Yu did not predict an easy road to democracy in China. "Under conditions of democratic rule," he observed, "officials must be elected by the citizens and they must gain the endorsement and support of the majority of the people; their powers will be curtailed by the citizens, they cannot do whatever they want, they have to sit down across from the people and negotiate. Just these two points alone already make many people dislike it. Therefore, democratic politics will not operate on its own; it requires the people themselves and the government officials who represent the interests of the people to promote and implement [it]."
Clearly, some people at the center of the Chinese system are thinking actively about these fundamental questions. The issue is whether and how these ideas will be translated into practice. China must now complete the transition begun in recent years, from a system that relies on the authority and judgment of one or a few dominating figures to a government run by commonly accepted and binding rules. The institutionalization of power is shared by all countries that have successfully made the transition to democracy. China's ongoing experiments with local elections, reform of the judicial system, and the strengthening of oversight are all part of the shift to a more rule-based system. So are the ways in which Chinese society continues to open and diversify, incrementally creating a civil society.
Institutionalization may progress the most over the next few years in an area that could be decisive in determining China's political evolution: leadership succession. How a country manages the transfer of power at the very top sends an unmistakable signal to all levels below. On this point, China has already come some way. To be chosen as Mao's successor was the most perilous position one could be put in. Deng had his own problems anointing a durable successor; he remained the most powerful man in China for nearly a decade after relinquishing all his official posts in 1989. It was his successor, Jiang, who saw the first peaceful transfer of power in modern Chinese history, when he gave up his positions to Hu. Jiang has remained a power behind the scenes, but no one would suggest that he holds the influence that Deng did.

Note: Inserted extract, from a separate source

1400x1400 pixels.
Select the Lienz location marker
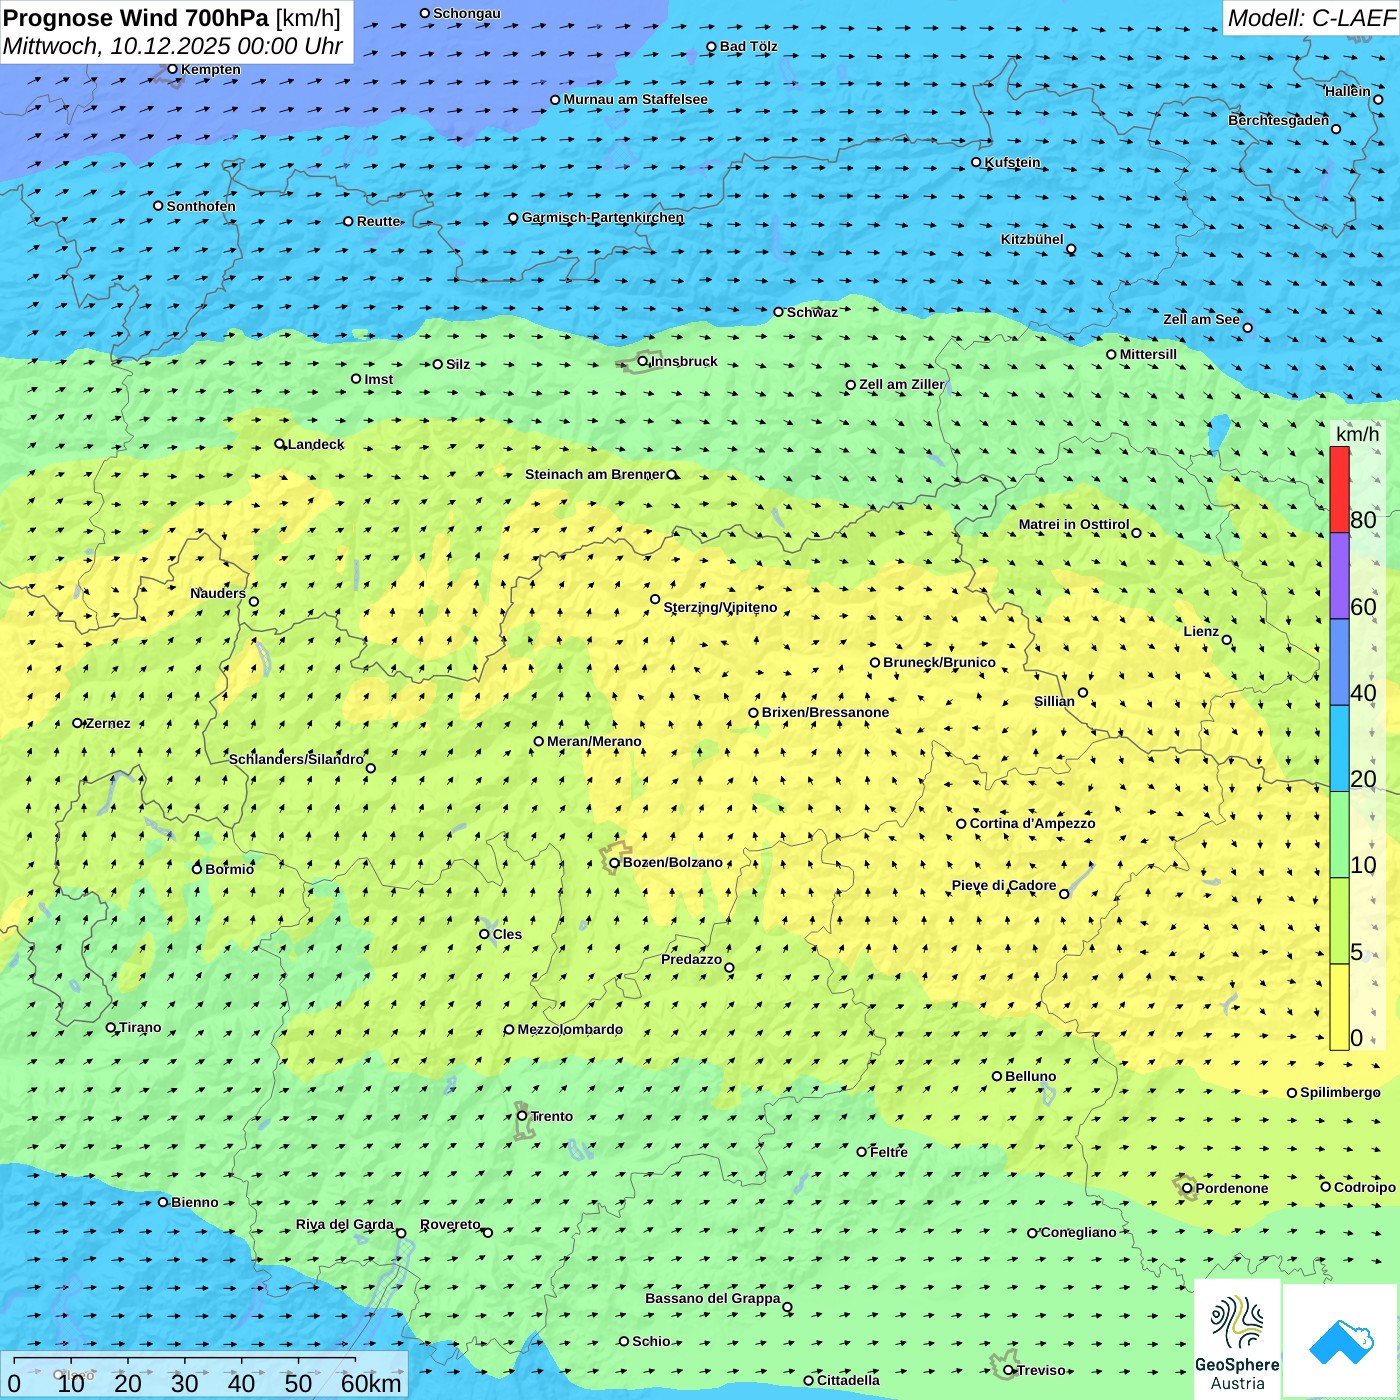pyautogui.click(x=1227, y=640)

One senior leader told me that the issue of succession can no longer be managed effectively in the ad hoc manner of the past. Both China and the world have changed too much; the process of selecting the country's leaders needs to be institutionalized. The problem, he explained, was that an acceptable new process has yet to be put in place, and until one is, it would be impractical to jettison the old system. China finds itself in an ambiguous transition at the moment. For his part, this leader believed that progress might be seen by the time of the Third Plenum of the 17th Party Congress, in 2009. Some party members have even suggested that Hu's heir as general secretary of the CCP could be chosen through a vote of the entire Central Committee when Hu retires in 2012. The method by which Hu's successor is selected will be an unmistakable indicator of the political future China's current generation of leaders envisions -- signaling whether they believe, as Sun did a century ago, that democracy can best deliver the prosperity, independence, and liberty for which the Chinese people have struggled and sacrificed for so many years.